### Your instructions
Please reproduce exactly, and only, the line containing "The height and" and every line after it to the end of the records below, leaving out all pictures.

### Extracted records
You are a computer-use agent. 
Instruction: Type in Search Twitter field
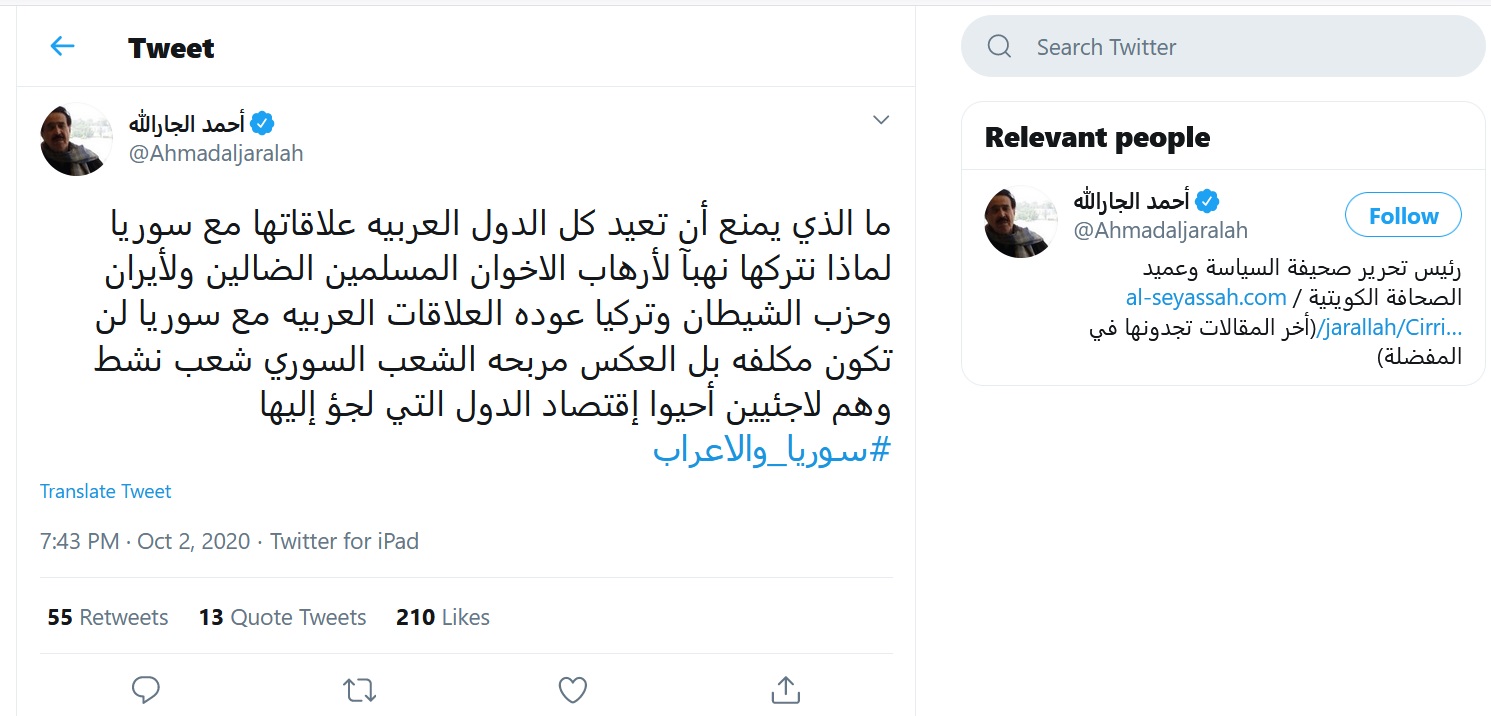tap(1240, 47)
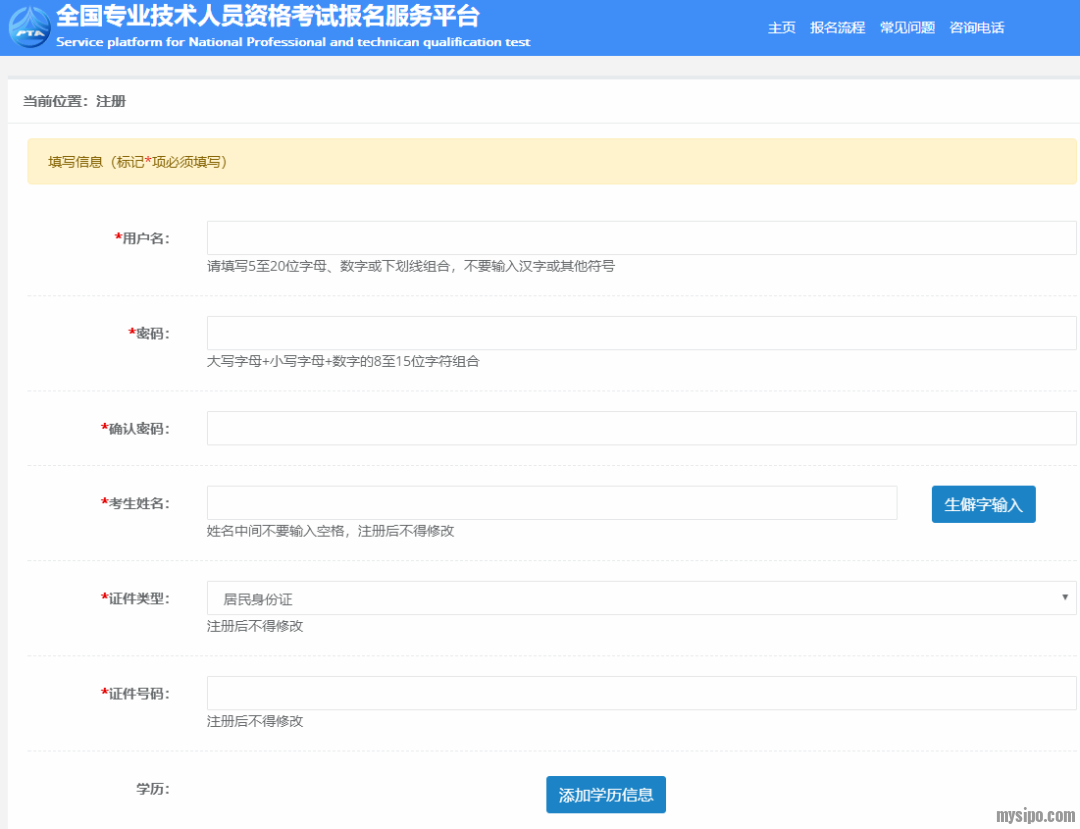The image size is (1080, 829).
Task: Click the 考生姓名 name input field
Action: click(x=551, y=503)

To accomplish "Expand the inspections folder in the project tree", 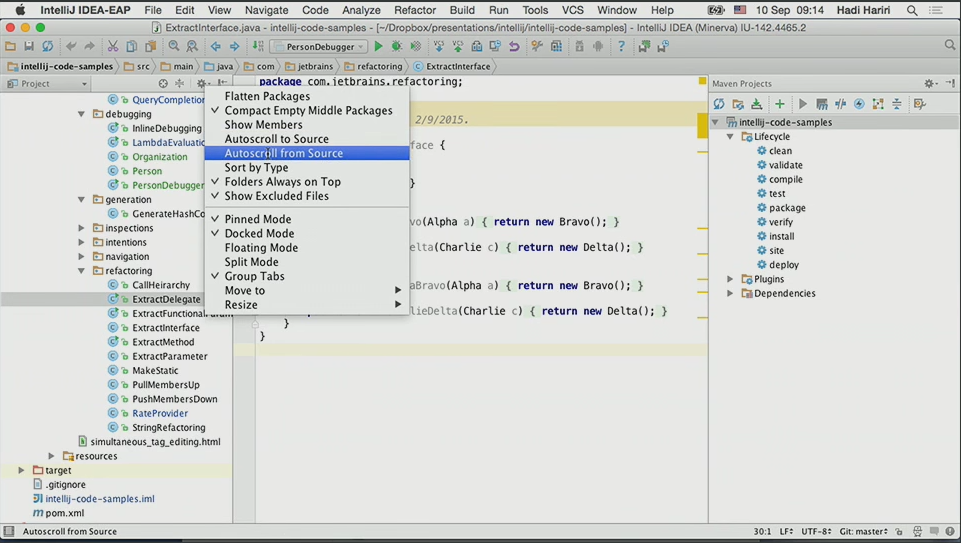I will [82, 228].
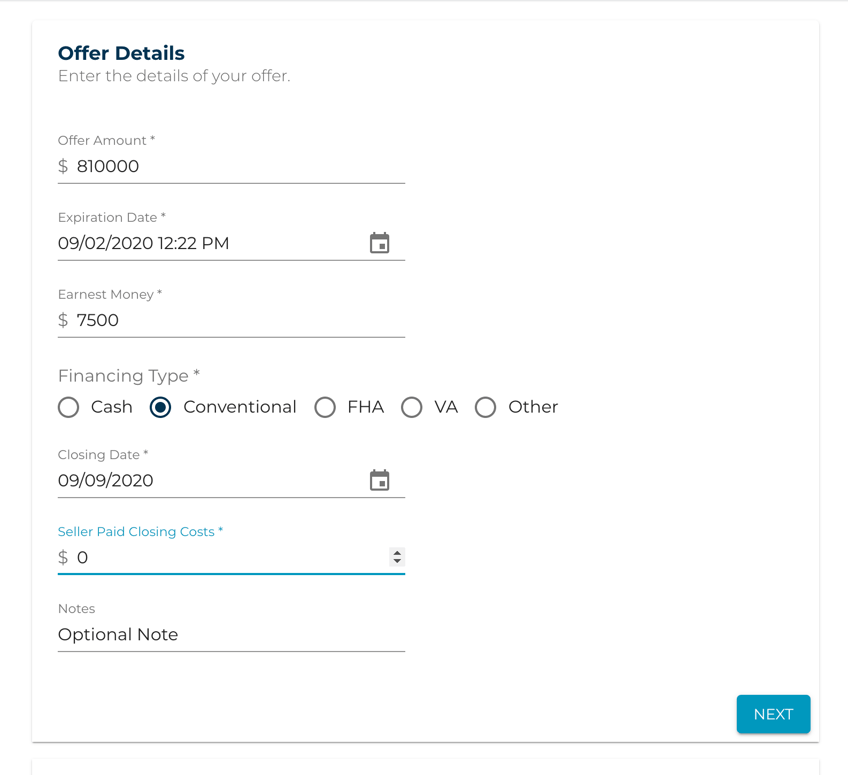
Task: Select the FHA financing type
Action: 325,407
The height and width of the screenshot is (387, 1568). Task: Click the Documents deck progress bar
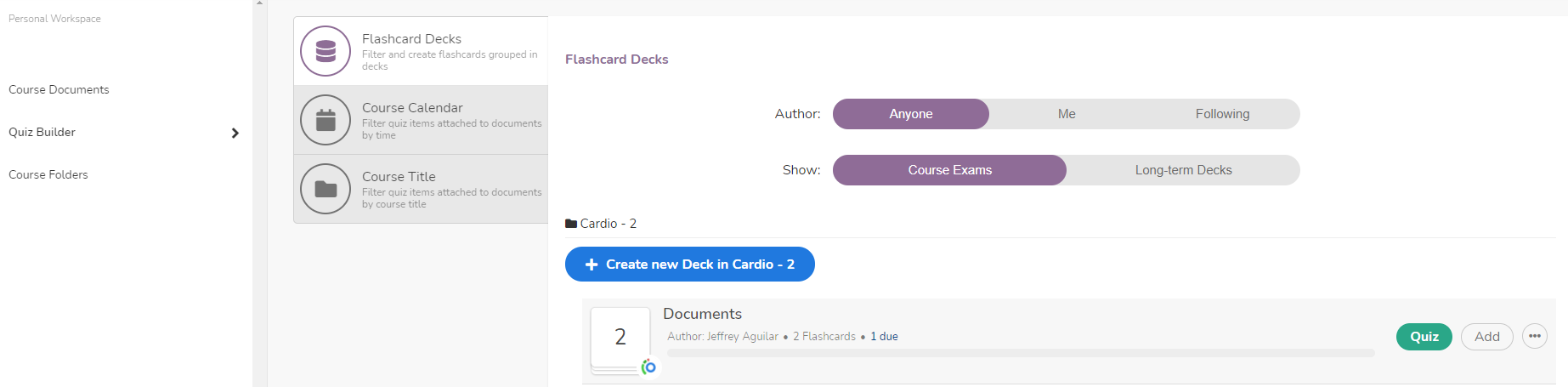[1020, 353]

### Answer to this task
The height and width of the screenshot is (387, 1568). Task: Click the Documents deck progress bar
[1020, 353]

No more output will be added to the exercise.